Despite its immense popularity a lot of people still have misconceptions about Asana. Some think that it is merely some form of exercise that involves stretching exercises and certain poses. Others think that it is a religion and that participants are converts to some eastern faith system. None of this is true. Asana is simply a philosophy that aims at improving the health of the mind, body and spirit.
The basis of Asana focus on the mastery of numerous stretching exercises and poses. These exercise and pose are not the true purpose of Asana, however. They only serve as tools to help practitioners to attain focus and to help them to improve their minds, their bodies and their spirits. Newcomers should realise that there are several approaches to this discipline. Some forms are more strenuous and others more relaxed.

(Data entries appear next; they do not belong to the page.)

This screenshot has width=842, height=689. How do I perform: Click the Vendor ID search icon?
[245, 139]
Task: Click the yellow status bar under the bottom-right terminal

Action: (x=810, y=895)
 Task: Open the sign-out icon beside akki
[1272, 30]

There is never any pressure on those that practice Asana. There are no competitions and classes routinely consist of members at various levels of achievement. Nobody is ever pressurised to progress to the next level. Even better, even very young and very old people can actively participate. There are even some severely physically disabled people that benefit from this philosophy.

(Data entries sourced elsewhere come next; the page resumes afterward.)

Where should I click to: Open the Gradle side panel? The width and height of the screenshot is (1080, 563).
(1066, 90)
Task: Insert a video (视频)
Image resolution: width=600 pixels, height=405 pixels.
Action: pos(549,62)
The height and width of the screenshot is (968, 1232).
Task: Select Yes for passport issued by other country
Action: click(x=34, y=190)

Empirical studies of Asana has shown that this philosophy holds many health benefits. Patients with high blood pressure, asthma, heart disease, some forms of cancer and depression, to name just a few have benefited from practising Asana. Practitioners find that they are calmer, more subtle, fitter and more positive about life when they regularly perform their exercises and routines. They also benefit greatly from the social interaction with others in their group.
It does not require much to start enjoying the benefits of Asana. No special clothing or equipment is required. It is even possible to start in isolation, although at least a few beginners classes are highly recommended. The risk of injury is just about non existent. Beginners can join classes whenever they want because every participant progresses at his or her own pace. There are classes in almost every town and city.
There are lots of resources for those that want to get going with Asana. Not only does every bookshop stock numerous resources, but the internet also offer a myriad of sites aiming at helping people to get going. Many sites offer free training videos and some even offer forums where practitioners can exchange experiences, ask advice or join each other for physical interaction.
Modern life is complex, demanding and stressful. It seems that Asana has given millions of people an opportunity to not only negate the stresses that they experience every day, but to also grow as individuals. Asana is certainly here to stay.